**Compito 1:** Quali principali fattori di incidenza elenca il brano sul tumore al seno nella frase che comincia con "Gravidanza tardiva"?
**Compito 2:** Trascrivi dal brano sul tumore al seno il passo che comincia con le parole "ROMA - Gli stili" e termina con "che ne muoiono.".

··· Brano ···

SALUTE - Tumore al seno: le occidentali 6 volte più a rischio

ROMA - Gli stili di vita occidentali aumentano in maniera sensibile la probabilità di contrarre un tumore al seno. Al punto che il rischio di incidenza è almeno di 6 volte superiore, comparato al rischio cui sono esposte le donne di altre culture. Gravidanza tardiva, vita sedentaria, obesità, cattive abitudini alimentari, assunzione di terapie a base di estrogeni, tra i principali fattori di incidenza. Lo afferma uno studio condotto da Gabriel N. Hortobagyi, uno maggiori oncologi ed esperti a livello mondiale della terapia per il tumore al seno, patologia che resta di gran lunga la forma di cancro femminile più diffusa: si stima infatti che ogni anno nel mondo oltre 1milione di donne si ammali, mentre  più di 500mila sarebbero le donne che ne muoiono.

Il trattamento del tumore al seno, si avvale principalmente dei progressi ottenuti dalla ricerca. Così, tra i maggiori fattori di incidenza per le donne occidentali, segnalati nel corso del convegno "Stato dell'arte e controversie nel carcinoma mammario (tenutosi nello spazio Montecitorio Eventi a Roma), entrano anche quelli determinati da nuovi comportamenti e tendenze sociali, quali la gravidanza tardiva. Gli studi, hanno infatti dimostrato che “avere figli in età precoce riduce la percentuale di rischio. Il problema è che, in Occidente, assistiamo alla tendenza opposta".


Ma all’incidenza del tumore al seno contribuiscono anche disturbi alimentari, l'obesità, e l’abitudine all’assunzione di bevante alcoliche, che possono contribuire a “far aumentare l'incidenza di quasi il 30%". Strali anche sulle abitudini di vita improntate alla sedentarietà: secondo Hortobagyi, ad esempio, "le donne che sono sempre state abituate, fin da bambine, a svolgere esercizi fisici anche strenui, come la ballerina o la ginnasta, hanno un basso livello di contrazione di estrogeni che riduce i fattori di rischio".

··· Materiale fornito ···

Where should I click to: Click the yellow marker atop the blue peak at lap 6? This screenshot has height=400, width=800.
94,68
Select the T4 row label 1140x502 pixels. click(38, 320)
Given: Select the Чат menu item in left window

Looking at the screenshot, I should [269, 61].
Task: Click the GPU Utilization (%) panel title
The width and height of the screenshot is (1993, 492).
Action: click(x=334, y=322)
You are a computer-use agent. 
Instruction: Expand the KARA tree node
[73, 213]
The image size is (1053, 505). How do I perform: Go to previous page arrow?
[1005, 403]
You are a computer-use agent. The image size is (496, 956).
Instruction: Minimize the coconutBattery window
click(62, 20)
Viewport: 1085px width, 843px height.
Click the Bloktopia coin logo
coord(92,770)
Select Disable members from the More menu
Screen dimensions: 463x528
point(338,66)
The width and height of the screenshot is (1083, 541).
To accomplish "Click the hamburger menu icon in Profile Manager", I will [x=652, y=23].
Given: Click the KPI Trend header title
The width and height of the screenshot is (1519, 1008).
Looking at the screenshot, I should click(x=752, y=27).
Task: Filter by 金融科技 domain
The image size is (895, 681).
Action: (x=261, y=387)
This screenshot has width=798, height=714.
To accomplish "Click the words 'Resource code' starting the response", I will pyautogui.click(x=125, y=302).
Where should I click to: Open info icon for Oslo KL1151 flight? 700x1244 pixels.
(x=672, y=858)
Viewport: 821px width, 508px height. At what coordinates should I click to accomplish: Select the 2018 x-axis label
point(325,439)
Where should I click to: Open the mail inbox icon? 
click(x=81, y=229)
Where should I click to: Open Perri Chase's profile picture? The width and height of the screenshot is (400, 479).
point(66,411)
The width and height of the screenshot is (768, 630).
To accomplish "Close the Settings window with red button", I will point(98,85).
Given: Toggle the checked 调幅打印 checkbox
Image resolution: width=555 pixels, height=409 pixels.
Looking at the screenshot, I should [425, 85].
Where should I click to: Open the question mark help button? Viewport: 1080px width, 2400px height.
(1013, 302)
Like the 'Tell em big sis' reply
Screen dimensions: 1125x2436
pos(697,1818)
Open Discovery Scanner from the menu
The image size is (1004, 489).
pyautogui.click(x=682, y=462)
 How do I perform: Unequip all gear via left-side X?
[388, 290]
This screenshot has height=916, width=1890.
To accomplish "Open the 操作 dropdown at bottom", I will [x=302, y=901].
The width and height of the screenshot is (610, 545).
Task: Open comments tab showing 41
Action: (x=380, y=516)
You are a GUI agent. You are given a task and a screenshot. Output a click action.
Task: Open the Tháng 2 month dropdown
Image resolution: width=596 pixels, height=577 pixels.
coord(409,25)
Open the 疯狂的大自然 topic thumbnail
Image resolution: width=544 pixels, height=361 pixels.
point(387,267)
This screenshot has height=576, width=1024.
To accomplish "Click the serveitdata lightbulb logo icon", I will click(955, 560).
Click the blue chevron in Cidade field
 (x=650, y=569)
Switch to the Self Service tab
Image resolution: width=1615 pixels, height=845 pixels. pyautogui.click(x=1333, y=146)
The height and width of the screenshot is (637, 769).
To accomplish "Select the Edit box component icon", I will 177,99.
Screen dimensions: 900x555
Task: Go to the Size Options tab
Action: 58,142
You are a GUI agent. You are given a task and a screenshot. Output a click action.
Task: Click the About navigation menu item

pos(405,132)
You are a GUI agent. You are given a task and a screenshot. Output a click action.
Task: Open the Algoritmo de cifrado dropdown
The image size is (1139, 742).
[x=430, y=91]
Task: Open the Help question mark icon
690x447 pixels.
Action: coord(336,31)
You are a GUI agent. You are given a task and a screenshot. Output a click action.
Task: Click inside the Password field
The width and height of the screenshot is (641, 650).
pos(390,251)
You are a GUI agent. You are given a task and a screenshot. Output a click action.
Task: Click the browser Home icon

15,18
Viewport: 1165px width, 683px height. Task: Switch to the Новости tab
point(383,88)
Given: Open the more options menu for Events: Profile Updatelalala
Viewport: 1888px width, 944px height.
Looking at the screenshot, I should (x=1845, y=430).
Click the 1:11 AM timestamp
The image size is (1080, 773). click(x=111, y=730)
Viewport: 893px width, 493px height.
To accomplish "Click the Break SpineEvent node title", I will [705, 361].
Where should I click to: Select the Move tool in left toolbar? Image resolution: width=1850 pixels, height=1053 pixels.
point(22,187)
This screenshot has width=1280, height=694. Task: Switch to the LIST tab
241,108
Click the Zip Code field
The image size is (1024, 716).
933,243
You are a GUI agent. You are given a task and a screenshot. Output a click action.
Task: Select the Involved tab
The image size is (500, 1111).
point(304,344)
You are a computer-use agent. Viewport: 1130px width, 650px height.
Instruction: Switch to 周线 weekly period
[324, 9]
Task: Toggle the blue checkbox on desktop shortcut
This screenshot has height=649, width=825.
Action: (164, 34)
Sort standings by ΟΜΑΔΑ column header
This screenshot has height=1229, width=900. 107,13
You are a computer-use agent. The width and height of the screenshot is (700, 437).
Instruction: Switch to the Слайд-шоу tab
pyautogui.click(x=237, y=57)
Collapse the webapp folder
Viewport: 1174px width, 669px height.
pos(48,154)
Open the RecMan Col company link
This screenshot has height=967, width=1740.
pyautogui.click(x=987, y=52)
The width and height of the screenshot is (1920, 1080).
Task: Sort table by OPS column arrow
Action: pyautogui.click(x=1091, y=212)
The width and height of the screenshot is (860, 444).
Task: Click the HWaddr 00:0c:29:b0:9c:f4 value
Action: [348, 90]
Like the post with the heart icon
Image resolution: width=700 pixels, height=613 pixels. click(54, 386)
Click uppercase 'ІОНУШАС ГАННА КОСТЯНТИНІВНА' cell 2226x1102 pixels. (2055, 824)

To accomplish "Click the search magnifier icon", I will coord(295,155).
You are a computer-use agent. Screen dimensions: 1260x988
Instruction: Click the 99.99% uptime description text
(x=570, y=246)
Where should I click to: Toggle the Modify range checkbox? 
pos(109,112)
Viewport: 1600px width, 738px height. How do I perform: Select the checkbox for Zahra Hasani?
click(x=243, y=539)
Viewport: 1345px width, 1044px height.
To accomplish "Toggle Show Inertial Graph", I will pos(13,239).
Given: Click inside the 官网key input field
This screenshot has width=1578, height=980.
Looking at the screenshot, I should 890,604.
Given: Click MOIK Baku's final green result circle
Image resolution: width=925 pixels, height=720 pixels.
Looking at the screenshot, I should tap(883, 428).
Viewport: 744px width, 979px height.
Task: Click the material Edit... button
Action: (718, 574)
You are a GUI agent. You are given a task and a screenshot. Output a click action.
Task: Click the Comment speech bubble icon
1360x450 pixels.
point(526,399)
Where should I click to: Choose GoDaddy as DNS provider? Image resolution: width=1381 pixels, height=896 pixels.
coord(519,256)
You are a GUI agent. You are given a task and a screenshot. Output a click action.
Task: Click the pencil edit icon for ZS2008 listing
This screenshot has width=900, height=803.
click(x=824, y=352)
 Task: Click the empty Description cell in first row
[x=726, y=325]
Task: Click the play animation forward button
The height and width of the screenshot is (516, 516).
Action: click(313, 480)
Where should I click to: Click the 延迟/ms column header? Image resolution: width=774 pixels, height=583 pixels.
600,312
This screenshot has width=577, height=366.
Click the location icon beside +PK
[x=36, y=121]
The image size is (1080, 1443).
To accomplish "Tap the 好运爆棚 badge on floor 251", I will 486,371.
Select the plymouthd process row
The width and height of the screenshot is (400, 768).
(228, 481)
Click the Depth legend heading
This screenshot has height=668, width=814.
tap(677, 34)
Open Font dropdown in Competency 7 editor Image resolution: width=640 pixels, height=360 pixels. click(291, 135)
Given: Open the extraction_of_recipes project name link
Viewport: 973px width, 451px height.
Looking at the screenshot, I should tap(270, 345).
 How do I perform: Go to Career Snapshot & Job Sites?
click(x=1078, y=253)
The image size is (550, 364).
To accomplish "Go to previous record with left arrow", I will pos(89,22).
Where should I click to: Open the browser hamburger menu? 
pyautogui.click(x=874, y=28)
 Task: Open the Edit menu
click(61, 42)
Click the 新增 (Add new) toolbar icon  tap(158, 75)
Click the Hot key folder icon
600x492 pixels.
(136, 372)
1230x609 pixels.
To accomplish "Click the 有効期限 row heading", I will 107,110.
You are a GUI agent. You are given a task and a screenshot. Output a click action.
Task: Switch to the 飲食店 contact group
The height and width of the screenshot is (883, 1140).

···

**Risposta scritta 1:**
- Gravidanza tardiva
- Vita sedentaria
- Obesità
- Cattive abitudini alimentari
- Assunzione di terapie a base di estrogeni

**Risposta scritta 2:**
ROMA - Gli stili di vita occidentali aumentano in maniera sensibile la probabilità di contrarre un tumore al seno. Al punto che il rischio di incidenza è almeno di 6 volte superiore, comparato al rischio cui sono esposte le donne di altre culture. Gravidanza tardiva, vita sedentaria, obesità, cattive abitudini alimentari, assunzione di terapie a base di estrogeni, tra i principali fattori di incidenza. Lo afferma uno studio condotto da Gabriel N. Hortobagyi, uno maggiori oncologi ed esperti a livello mondiale della terapia per il tumore al seno, patologia che resta di gran lunga la forma di cancro femminile più diffusa: si stima infatti che ogni anno nel mondo oltre 1milione di donne si ammali, mentre  più di 500mila sarebbero le donne che ne muoiono.